WHAT YOU SHOULD DO ▸
Copy each of the rows below character for character, with nothing changed.
== == ==
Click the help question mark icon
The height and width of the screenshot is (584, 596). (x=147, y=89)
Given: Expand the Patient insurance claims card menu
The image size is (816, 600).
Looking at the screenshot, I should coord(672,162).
== == ==
EXPECTED ANSWER ▸
Click the help question mark icon
The height and width of the screenshot is (584, 596). (x=147, y=89)
Given: Expand the Patient insurance claims card menu
The image size is (816, 600).
Looking at the screenshot, I should coord(672,162).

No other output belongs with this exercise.